Goal of the exercise:
Convert the entries below into a JSON list of strings, one string per line, leaving out blank lines.

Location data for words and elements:
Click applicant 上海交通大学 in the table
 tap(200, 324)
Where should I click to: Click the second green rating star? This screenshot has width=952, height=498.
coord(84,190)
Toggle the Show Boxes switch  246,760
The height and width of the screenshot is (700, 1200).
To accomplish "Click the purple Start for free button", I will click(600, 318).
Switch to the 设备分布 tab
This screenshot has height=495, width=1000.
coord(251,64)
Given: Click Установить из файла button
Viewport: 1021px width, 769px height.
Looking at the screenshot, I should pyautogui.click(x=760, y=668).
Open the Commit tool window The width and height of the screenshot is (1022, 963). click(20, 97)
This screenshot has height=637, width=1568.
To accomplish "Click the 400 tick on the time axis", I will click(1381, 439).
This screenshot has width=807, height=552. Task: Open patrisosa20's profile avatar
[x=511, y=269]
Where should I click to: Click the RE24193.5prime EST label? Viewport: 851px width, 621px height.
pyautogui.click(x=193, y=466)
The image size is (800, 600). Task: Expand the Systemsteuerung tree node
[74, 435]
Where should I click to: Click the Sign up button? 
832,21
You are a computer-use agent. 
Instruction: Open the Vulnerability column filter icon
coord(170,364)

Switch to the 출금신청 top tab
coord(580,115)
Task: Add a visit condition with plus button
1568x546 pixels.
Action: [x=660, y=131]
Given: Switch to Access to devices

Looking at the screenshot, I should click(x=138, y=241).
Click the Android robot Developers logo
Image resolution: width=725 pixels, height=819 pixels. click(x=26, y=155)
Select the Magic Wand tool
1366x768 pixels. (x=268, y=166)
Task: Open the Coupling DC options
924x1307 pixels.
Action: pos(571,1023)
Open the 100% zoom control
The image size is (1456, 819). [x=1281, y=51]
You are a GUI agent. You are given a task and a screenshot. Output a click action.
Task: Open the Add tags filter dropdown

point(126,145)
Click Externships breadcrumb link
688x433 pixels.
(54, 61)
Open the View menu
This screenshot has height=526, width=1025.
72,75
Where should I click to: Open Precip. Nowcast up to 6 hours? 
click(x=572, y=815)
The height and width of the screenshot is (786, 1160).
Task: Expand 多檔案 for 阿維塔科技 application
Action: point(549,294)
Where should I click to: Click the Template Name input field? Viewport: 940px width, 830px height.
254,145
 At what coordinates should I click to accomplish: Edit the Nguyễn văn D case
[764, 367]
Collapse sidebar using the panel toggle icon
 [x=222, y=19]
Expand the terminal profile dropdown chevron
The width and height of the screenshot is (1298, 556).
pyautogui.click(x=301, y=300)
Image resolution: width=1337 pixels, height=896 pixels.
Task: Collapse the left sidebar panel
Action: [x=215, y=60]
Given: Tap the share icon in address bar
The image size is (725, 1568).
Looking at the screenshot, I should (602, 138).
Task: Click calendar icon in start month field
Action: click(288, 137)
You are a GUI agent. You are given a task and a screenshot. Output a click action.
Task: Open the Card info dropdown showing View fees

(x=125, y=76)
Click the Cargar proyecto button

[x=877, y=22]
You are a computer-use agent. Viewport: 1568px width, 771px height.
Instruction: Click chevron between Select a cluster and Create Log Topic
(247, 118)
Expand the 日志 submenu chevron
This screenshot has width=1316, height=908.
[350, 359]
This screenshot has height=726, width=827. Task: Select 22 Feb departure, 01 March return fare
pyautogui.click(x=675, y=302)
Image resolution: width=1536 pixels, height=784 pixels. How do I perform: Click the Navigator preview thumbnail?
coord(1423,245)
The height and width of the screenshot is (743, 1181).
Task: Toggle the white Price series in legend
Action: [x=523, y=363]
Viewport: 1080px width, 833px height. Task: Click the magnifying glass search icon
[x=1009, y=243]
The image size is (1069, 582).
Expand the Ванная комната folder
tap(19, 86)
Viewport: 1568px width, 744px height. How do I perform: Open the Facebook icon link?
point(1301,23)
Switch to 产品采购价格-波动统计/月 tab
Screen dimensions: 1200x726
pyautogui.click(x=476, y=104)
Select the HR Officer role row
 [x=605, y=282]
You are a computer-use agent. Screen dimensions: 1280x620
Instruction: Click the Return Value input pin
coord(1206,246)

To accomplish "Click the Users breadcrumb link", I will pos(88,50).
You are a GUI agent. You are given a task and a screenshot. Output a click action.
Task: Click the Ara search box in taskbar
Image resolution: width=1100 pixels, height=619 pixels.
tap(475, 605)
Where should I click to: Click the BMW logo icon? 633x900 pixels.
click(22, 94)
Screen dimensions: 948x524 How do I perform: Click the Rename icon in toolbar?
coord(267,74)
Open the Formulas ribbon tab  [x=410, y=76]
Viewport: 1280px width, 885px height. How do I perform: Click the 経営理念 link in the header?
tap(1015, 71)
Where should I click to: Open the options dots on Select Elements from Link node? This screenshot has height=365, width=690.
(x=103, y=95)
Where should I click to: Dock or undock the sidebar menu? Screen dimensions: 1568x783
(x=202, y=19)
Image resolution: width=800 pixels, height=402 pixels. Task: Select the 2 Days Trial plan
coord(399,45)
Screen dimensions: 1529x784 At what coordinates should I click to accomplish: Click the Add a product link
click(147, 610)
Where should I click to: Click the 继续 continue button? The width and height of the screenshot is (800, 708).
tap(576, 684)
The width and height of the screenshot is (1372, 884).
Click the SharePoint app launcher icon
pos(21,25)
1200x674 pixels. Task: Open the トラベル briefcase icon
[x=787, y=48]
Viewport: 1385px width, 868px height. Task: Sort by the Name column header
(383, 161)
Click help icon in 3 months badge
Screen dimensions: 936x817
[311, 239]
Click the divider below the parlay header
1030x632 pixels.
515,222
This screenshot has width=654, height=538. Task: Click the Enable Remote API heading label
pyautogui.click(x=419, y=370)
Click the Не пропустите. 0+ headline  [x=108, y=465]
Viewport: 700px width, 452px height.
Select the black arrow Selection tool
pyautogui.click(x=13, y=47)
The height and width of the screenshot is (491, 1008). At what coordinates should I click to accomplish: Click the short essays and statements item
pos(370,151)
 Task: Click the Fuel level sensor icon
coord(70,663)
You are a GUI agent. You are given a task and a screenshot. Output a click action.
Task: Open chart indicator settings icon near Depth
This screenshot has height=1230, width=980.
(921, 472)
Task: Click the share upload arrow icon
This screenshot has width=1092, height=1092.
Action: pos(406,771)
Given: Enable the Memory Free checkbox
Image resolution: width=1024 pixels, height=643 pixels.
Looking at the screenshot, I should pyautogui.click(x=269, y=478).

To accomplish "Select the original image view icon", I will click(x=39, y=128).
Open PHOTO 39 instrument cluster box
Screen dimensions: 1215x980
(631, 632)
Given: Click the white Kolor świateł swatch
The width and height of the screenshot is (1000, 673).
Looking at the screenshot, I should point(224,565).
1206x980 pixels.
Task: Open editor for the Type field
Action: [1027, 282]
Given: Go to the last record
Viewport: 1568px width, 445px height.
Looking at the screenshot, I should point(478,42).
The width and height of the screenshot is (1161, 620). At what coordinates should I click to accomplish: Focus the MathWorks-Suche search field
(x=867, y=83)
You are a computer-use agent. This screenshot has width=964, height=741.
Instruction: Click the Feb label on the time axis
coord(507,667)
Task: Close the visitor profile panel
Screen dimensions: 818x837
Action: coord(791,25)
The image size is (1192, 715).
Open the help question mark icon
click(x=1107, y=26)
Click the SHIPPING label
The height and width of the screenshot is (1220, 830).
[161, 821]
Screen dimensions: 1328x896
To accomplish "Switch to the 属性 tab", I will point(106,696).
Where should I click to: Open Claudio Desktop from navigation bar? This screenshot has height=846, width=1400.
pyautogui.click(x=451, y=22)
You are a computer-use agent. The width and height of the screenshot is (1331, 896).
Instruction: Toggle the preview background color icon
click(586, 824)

In response:
[
  "Click applicant 上海交通大学 in the table",
  " tap(200, 324)",
  "Where should I click to: Click the second green rating star? This screenshot has width=952, height=498.",
  "coord(84,190)",
  "Toggle the Show Boxes switch  246,760",
  "The height and width of the screenshot is (700, 1200).",
  "To accomplish \"Click the purple Start for free button\", I will click(600, 318).",
  "Switch to the 设备分布 tab",
  "This screenshot has height=495, width=1000.",
  "coord(251,64)",
  "Given: Click Установить из файла button",
  "Viewport: 1021px width, 769px height.",
  "Looking at the screenshot, I should pyautogui.click(x=760, y=668).",
  "Open the Commit tool window The width and height of the screenshot is (1022, 963). click(20, 97)",
  "This screenshot has height=637, width=1568.",
  "To accomplish \"Click the 400 tick on the time axis\", I will click(1381, 439).",
  "This screenshot has width=807, height=552. Task: Open patrisosa20's profile avatar",
  "[x=511, y=269]",
  "Where should I click to: Click the RE24193.5prime EST label? Viewport: 851px width, 621px height.",
  "pyautogui.click(x=193, y=466)",
  "The image size is (800, 600). Task: Expand the Systemsteuerung tree node",
  "[74, 435]",
  "Where should I click to: Click the Sign up button? ",
  "832,21",
  "You are a computer-use agent. ",
  "Instruction: Open the Vulnerability column filter icon",
  "coord(170,364)",
  "Switch to the 출금신청 top tab",
  "coord(580,115)",
  "Task: Add a visit condition with plus button",
  "1568x546 pixels.",
  "Action: [x=660, y=131]",
  "Given: Switch to Access to devices",
  "Looking at the screenshot, I should click(x=138, y=241).",
  "Click the Android robot Developers logo",
  "Image resolution: width=725 pixels, height=819 pixels. click(x=26, y=155)",
  "Select the Magic Wand tool",
  "1366x768 pixels. (x=268, y=166)",
  "Task: Open the Coupling DC options",
  "924x1307 pixels.",
  "Action: pos(571,1023)",
  "Open the 100% zoom control",
  "The image size is (1456, 819). [x=1281, y=51]",
  "You are a GUI agent. You are given a task and a screenshot. Output a click action.",
  "Task: Open the Add tags filter dropdown",
  "point(126,145)",
  "Click Externships breadcrumb link",
  "688x433 pixels.",
  "(54, 61)",
  "Open the View menu",
  "This screenshot has height=526, width=1025.",
  "72,75",
  "Where should I click to: Open Precip. Nowcast up to 6 hours? ",
  "click(x=572, y=815)",
  "The height and width of the screenshot is (786, 1160).",
  "Task: Expand 多檔案 for 阿維塔科技 application",
  "Action: point(549,294)",
  "Where should I click to: Click the Template Name input field? Viewport: 940px width, 830px height.",
  "254,145",
  " At what coordinates should I click to accomplish: Edit the Nguyễn văn D case",
  "[764, 367]",
  "Collapse sidebar using the panel toggle icon",
  " [x=222, y=19]",
  "Expand the terminal profile dropdown chevron",
  "The width and height of the screenshot is (1298, 556).",
  "pyautogui.click(x=301, y=300)",
  "Image resolution: width=1337 pixels, height=896 pixels.",
  "Task: Collapse the left sidebar panel",
  "Action: [x=215, y=60]",
  "Given: Tap the share icon in address bar",
  "The image size is (725, 1568).",
  "Looking at the screenshot, I should (602, 138).",
  "Task: Click calendar icon in start month field",
  "Action: click(288, 137)",
  "You are a GUI agent. You are given a task and a screenshot. Output a click action.",
  "Task: Open the Card info dropdown showing View fees",
  "(x=125, y=76)",
  "Click the Cargar proyecto button",
  "[x=877, y=22]",
  "You are a computer-use agent. Viewport: 1568px width, 771px height.",
  "Instruction: Click chevron between Select a cluster and Create Log Topic",
  "(247, 118)",
  "Expand the 日志 submenu chevron",
  "This screenshot has width=1316, height=908.",
  "[350, 359]",
  "This screenshot has height=726, width=827. Task: Select 22 Feb departure, 01 March return fare",
  "pyautogui.click(x=675, y=302)",
  "Image resolution: width=1536 pixels, height=784 pixels. How do I perform: Click the Navigator preview thumbnail?",
  "coord(1423,245)",
  "The height and width of the screenshot is (743, 1181).",
  "Task: Toggle the white Price series in legend",
  "Action: [x=523, y=363]",
  "Viewport: 1080px width, 833px height. Task: Click the magnifying glass search icon",
  "[x=1009, y=243]",
  "The image size is (1069, 582).",
  "Expand the Ванная комната folder",
  "tap(19, 86)",
  "Viewport: 1568px width, 744px height. How do I perform: Open the Facebook icon link?",
  "point(1301,23)",
  "Switch to 产品采购价格-波动统计/月 tab",
  "Screen dimensions: 1200x726",
  "pyautogui.click(x=476, y=104)",
  "Select the HR Officer role row",
  " [x=605, y=282]",
  "You are a computer-use agent. Screen dimensions: 1280x620",
  "Instruction: Click the Return Value input pin",
  "coord(1206,246)",
  "To accomplish \"Click the Users breadcrumb link\", I will pos(88,50).",
  "You are a GUI agent. You are given a task and a screenshot. Output a click action.",
  "Task: Click the Ara search box in taskbar",
  "Image resolution: width=1100 pixels, height=619 pixels.",
  "tap(475, 605)",
  "Where should I click to: Click the BMW logo icon? 633x900 pixels.",
  "click(22, 94)",
  "Screen dimensions: 948x524 How do I perform: Click the Rename icon in toolbar?",
  "coord(267,74)",
  "Open the Formulas ribbon tab  [x=410, y=76]",
  "Viewport: 1280px width, 885px height. How do I perform: Click the 経営理念 link in the header?",
  "tap(1015, 71)",
  "Where should I click to: Open the options dots on Select Elements from Link node? This screenshot has height=365, width=690.",
  "(x=103, y=95)",
  "Where should I click to: Dock or undock the sidebar menu? Screen dimensions: 1568x783",
  "(x=202, y=19)",
  "Image resolution: width=800 pixels, height=402 pixels. Task: Select the 2 Days Trial plan",
  "coord(399,45)",
  "Screen dimensions: 1529x784 At what coordinates should I click to accomplish: Click the Add a product link",
  "click(147, 610)",
  "Where should I click to: Click the 继续 continue button? The width and height of the screenshot is (800, 708).",
  "tap(576, 684)",
  "The width and height of the screenshot is (1372, 884).",
  "Click the SharePoint app launcher icon",
  "pos(21,25)",
  "1200x674 pixels. Task: Open the トラベル briefcase icon",
  "[x=787, y=48]",
  "Viewport: 1385px width, 868px height. Task: Sort by the Name column header",
  "(383, 161)",
  "Click help icon in 3 months badge",
  "Screen dimensions: 936x817",
  "[311, 239]",
  "Click the divider below the parlay header",
  "1030x632 pixels.",
  "515,222",
  "This screenshot has width=654, height=538. Task: Click the Enable Remote API heading label",
  "pyautogui.click(x=419, y=370)",
  "Click the Не пропустите. 0+ headline  [x=108, y=465]",
  "Viewport: 700px width, 452px height.",
  "Select the black arrow Selection tool",
  "pyautogui.click(x=13, y=47)",
  "The height and width of the screenshot is (491, 1008). At what coordinates should I click to accomplish: Click the short essays and statements item",
  "pos(370,151)",
  " Task: Click the Fuel level sensor icon",
  "coord(70,663)",
  "You are a GUI agent. You are given a task and a screenshot. Output a click action.",
  "Task: Open chart indicator settings icon near Depth",
  "This screenshot has height=1230, width=980.",
  "(921, 472)",
  "Task: Click the share upload arrow icon",
  "This screenshot has width=1092, height=1092.",
  "Action: pos(406,771)",
  "Given: Enable the Memory Free checkbox",
  "Image resolution: width=1024 pixels, height=643 pixels.",
  "Looking at the screenshot, I should pyautogui.click(x=269, y=478).",
  "To accomplish \"Select the original image view icon\", I will click(x=39, y=128).",
  "Open PHOTO 39 instrument cluster box",
  "Screen dimensions: 1215x980",
  "(631, 632)",
  "Given: Click the white Kolor świateł swatch",
  "The width and height of the screenshot is (1000, 673).",
  "Looking at the screenshot, I should point(224,565).",
  "1206x980 pixels.",
  "Task: Open editor for the Type field",
  "Action: [1027, 282]",
  "Given: Go to the last record",
  "Viewport: 1568px width, 445px height.",
  "Looking at the screenshot, I should point(478,42).",
  "The width and height of the screenshot is (1161, 620). At what coordinates should I click to accomplish: Focus the MathWorks-Suche search field",
  "(x=867, y=83)",
  "You are a computer-use agent. This screenshot has width=964, height=741.",
  "Instruction: Click the Feb label on the time axis",
  "coord(507,667)",
  "Task: Close the visitor profile panel",
  "Screen dimensions: 818x837",
  "Action: coord(791,25)",
  "The image size is (1192, 715).",
  "Open the help question mark icon",
  "click(x=1107, y=26)",
  "Click the SHIPPING label",
  "The height and width of the screenshot is (1220, 830).",
  "[161, 821]",
  "Screen dimensions: 1328x896",
  "To accomplish \"Switch to the 属性 tab\", I will point(106,696).",
  "Where should I click to: Open Claudio Desktop from navigation bar? This screenshot has height=846, width=1400.",
  "pyautogui.click(x=451, y=22)",
  "You are a computer-use agent. The width and height of the screenshot is (1331, 896).",
  "Instruction: Toggle the preview background color icon",
  "click(586, 824)"
]